At the quantum level, entanglement arises from the behaviour of physical information when a quantum system interacts with its environment (which is the population of quantum systems that quantum system is interacting with). Potential quantum interactions create information exchanges that create correlations. Correlations lead to information becoming unavailable—information entropy. The generation of correlations and information becoming unavailable to the “observed” system is the cause of entanglement. The environment in effect acts as the observer for a successfully decohering quantum fluctuation.
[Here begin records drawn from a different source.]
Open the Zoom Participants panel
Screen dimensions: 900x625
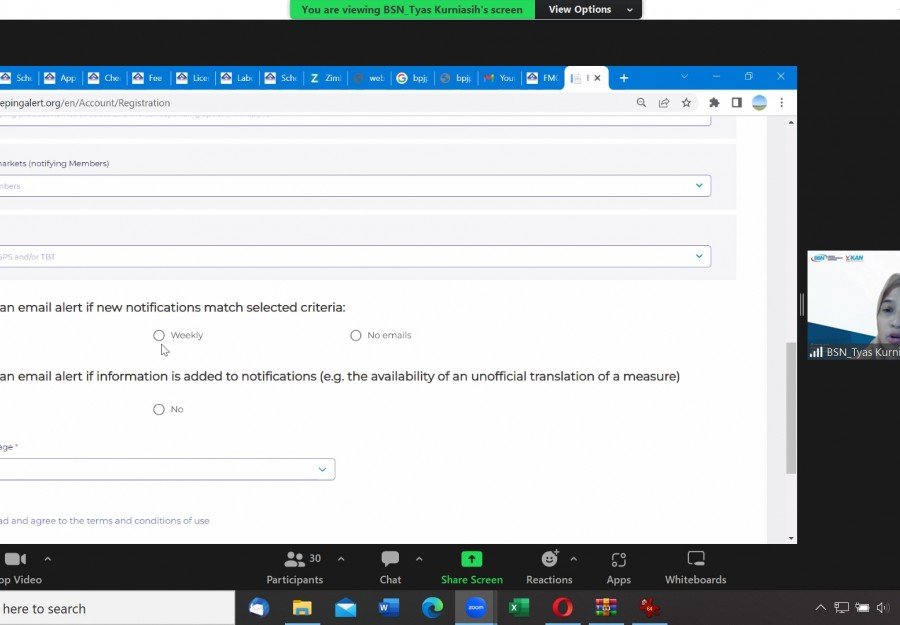295,566
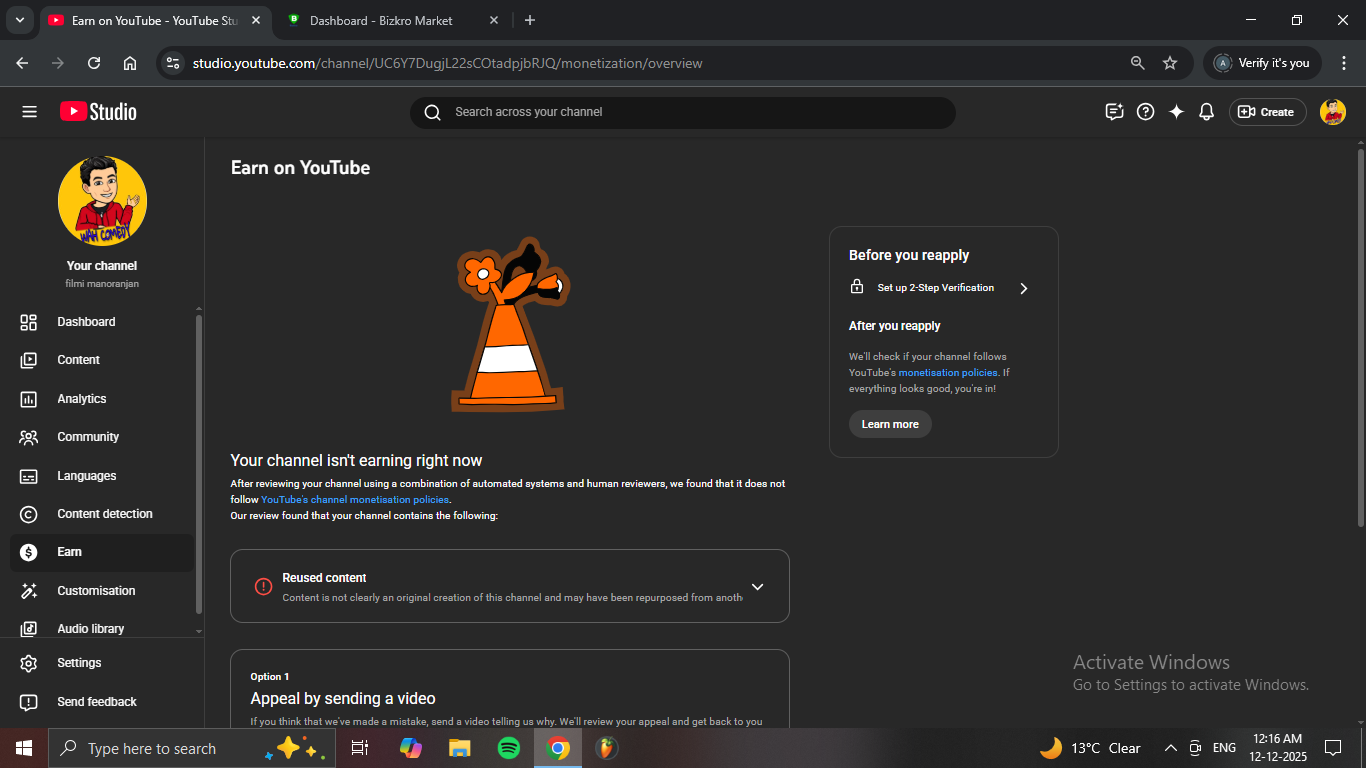Open the send feedback comment icon in header
This screenshot has height=768, width=1366.
coord(1115,112)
At the classical level these behaviors emerge as the relationship between system information in the form of the Shannon measure of information “*H*” and the free energy (exergy; “*B*”) required to bring the system into equilibrium with its environment, in relation to environmental energy density (ambient temperature) “*T*_{0}”:

$H=B/{T}_{0}$ (5)

This relationship defines the work potential (the energy available to do work) of a system but also defines how thermodynamic change is brought about in a system and what thermodynamic information is for our universe [5] - [10]. When exergy (free energy) is consumed it cannot be destroyed (violation of first law of thermodynamics). Consumption of exergy is a redistribution (dispersal) of energy with some energy-information becoming unavailable for work (entropy) in the process of state change. Thermodynamic information is the difference—the distance—between the system energy structure and its environment. Change is relative (difference) in terms of system physical information and is brought about by work (consumption of free energy). Physical information describes the distinguish ability of a system from its environment for open interacting systems (or from the energy structure of its previous state, for an isolated internally changing system). A system is indistinguishable from its environment when it is at equilibrium with its environment.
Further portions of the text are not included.